Start of Excerpt

Vital signs, SOFA, APACHE II, and LRINEC scores were the results measured at the time of admission. Mean arterial pressure is calculated as diastolic blood pressure plus one-third of the difference between systolic and diastolic blood pressures. Laboratory values were the worst results obtained within 24 hours of admission. The depth of infection was determined at admission based on local skin manifestations and finger compression/palpation examination. Skin-limited infection (skin) was characterized by localized erythema and pain with clear margins; on finger compression, skin tension was similar to that of surrounding tissue, without crepitus. Infection involving the subcutaneous tissue (subcutaneous/fascia/muscle) was characterized by localized erythema with purplish discoloration or ecchymosis, severe pain, and the presence of bullae or hemorrhagic blisters; on palpation, increased skin tension, softening of the subcutaneous tissue, and crepitus could be detected.^23,24

Entry of outcome variables was blinded. The outcome was collected separately from the other predictors to ensure that researchers did not know information about the other side when collecting the outcome or predictors.

Sample Size

The prediction model developed in this study included 4 predictors. According to the 10 times EPV principle, the sample should have at least 40 NSTI cases and 40 non-NSTI cases. Therefore, the sample size of the study met the statistical requirements.

Statistical Analysis

All statistical analyses were performed using SPSS 28.0 software and R 4.3.3 software.

(1) Univariate analysis: The Kolmogorov–Smirnov test was used to assess the normality of continuous variables. Variables with a normal distribution were expressed as mean ± standard deviation (SD) and compared between groups using independent samples t-tests. Non-normally distributed continuous variables were presented as median with interquartile range (IQR) and compared using the Mann–Whitney U-test. Categorical variables were expressed as numbers and percentages (n, %) and compared using the chi-square test or Fisher’s exact test, as appropriate. Associations between variables and the outcome were quantified using odds ratios (OR) and corresponding 95% confidence intervals (CI).

(2) Model development: A ten-fold cross-validated least absolute shrinkage and selection operator (LASSO) regression was performed using the “glmnet” package in R to determine the optimal penalty parameter lambda (λ). Variables selected by LASSO regression were subsequently entered into a forward stepwise logistic regression model, and statistically significant predictors were retained to construct the risk scoring model, which was then visualized as a nomogram. Logistic regression analyses were conducted using the lrm() function, and the nomogram was constructed using the nomogram() function in the “rms” package.

End of Excerpt
Start of Source data

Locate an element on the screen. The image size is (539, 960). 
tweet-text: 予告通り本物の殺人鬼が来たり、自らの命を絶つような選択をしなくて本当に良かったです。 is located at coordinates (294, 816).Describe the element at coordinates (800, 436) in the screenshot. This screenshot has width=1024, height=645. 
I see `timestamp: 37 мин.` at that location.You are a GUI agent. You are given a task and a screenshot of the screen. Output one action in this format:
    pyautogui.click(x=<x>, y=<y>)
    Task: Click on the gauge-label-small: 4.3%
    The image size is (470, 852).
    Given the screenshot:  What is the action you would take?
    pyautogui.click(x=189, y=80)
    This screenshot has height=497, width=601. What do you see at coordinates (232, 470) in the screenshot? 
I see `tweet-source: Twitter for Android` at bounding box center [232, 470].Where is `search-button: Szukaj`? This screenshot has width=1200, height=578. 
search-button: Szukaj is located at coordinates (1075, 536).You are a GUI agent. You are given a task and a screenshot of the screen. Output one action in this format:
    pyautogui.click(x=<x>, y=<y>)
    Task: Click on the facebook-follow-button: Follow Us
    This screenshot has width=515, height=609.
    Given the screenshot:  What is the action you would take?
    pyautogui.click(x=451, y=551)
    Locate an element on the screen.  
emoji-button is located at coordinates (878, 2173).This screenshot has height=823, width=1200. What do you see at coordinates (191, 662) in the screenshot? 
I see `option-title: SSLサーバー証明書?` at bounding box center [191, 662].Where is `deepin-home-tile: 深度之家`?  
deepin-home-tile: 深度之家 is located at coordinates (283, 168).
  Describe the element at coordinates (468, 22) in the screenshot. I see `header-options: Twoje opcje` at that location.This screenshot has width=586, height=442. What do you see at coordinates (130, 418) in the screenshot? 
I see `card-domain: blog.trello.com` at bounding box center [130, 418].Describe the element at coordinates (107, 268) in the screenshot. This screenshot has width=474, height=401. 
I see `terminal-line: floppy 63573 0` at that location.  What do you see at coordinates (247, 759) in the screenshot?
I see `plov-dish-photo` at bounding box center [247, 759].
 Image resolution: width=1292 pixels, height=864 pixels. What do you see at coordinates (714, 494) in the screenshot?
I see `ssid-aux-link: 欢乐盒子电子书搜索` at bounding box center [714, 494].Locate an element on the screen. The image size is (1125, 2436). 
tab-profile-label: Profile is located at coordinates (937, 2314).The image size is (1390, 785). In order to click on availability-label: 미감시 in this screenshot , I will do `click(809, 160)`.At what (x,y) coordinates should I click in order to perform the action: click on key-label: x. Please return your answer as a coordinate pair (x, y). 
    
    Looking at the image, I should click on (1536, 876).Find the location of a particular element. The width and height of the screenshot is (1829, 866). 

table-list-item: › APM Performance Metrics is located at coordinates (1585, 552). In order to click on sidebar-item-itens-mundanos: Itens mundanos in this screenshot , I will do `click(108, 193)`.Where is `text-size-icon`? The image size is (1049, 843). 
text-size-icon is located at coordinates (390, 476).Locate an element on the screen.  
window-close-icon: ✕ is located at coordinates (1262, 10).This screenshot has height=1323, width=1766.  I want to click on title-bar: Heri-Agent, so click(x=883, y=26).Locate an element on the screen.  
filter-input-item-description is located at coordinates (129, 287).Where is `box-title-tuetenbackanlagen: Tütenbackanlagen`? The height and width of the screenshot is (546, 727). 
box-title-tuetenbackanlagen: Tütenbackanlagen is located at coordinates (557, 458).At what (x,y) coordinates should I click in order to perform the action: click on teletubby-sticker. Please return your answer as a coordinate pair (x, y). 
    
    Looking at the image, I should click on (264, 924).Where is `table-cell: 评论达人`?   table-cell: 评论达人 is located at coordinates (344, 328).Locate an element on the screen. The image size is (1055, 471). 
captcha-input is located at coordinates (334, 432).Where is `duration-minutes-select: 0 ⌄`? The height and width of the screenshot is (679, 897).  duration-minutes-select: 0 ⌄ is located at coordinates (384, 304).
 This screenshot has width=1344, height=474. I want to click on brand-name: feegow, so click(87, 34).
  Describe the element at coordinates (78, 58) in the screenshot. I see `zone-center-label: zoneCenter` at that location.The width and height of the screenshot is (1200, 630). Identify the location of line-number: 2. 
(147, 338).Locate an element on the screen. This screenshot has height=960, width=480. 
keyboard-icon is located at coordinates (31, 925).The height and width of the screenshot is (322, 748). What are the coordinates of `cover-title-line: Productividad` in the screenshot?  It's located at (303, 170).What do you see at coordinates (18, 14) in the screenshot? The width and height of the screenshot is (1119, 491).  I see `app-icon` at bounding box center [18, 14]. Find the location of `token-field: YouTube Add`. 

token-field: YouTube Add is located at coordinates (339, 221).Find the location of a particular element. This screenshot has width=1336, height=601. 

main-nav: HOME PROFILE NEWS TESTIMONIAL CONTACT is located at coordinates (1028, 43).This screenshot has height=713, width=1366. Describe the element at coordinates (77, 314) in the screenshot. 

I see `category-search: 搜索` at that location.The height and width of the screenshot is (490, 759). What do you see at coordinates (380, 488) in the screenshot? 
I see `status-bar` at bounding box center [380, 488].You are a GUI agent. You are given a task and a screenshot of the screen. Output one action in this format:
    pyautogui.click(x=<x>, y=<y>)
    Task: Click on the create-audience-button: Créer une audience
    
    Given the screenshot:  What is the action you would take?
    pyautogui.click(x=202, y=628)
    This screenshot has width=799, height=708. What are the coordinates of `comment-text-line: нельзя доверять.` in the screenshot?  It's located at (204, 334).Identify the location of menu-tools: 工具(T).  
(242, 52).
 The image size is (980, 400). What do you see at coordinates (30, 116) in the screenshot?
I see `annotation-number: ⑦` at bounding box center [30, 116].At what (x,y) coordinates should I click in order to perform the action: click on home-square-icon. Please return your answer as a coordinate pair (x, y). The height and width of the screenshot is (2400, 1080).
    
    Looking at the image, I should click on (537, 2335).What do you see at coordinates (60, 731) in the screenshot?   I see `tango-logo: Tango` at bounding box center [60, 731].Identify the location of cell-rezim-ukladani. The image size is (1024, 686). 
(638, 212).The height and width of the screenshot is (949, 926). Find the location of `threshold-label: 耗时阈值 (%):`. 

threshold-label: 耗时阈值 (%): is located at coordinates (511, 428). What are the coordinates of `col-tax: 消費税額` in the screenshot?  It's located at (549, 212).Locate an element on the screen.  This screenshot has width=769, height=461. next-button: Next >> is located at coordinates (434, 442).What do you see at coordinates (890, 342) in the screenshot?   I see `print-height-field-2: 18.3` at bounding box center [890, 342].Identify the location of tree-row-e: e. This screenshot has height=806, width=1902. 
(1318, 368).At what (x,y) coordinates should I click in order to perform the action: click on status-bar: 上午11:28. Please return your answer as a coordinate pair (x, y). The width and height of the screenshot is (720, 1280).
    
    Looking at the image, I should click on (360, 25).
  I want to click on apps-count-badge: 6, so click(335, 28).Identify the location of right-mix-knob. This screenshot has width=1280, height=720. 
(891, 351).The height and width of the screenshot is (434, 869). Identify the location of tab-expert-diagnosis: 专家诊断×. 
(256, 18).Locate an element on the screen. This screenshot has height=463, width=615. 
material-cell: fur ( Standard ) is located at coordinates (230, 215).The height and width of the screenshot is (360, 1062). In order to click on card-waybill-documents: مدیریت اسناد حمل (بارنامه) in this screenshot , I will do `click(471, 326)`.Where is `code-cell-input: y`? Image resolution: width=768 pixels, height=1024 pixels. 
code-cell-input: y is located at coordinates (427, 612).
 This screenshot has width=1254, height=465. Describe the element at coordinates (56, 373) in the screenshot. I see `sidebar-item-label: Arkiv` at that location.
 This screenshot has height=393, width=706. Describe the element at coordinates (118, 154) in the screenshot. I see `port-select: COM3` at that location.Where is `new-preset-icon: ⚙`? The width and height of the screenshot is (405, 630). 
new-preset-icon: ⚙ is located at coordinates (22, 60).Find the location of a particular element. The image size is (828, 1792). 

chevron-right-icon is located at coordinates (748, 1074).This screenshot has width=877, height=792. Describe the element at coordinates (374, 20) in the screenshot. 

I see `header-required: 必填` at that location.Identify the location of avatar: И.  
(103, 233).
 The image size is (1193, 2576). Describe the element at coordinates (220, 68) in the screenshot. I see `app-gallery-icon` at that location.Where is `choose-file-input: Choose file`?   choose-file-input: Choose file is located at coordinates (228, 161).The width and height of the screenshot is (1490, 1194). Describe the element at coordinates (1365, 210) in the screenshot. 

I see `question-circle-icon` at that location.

End of Source data

About this exercise
According to the excerpt, how is mean arterial pressure calculated?

Task solution
Diastolic blood pressure plus one-third of the difference between systolic and diastolic blood pressures.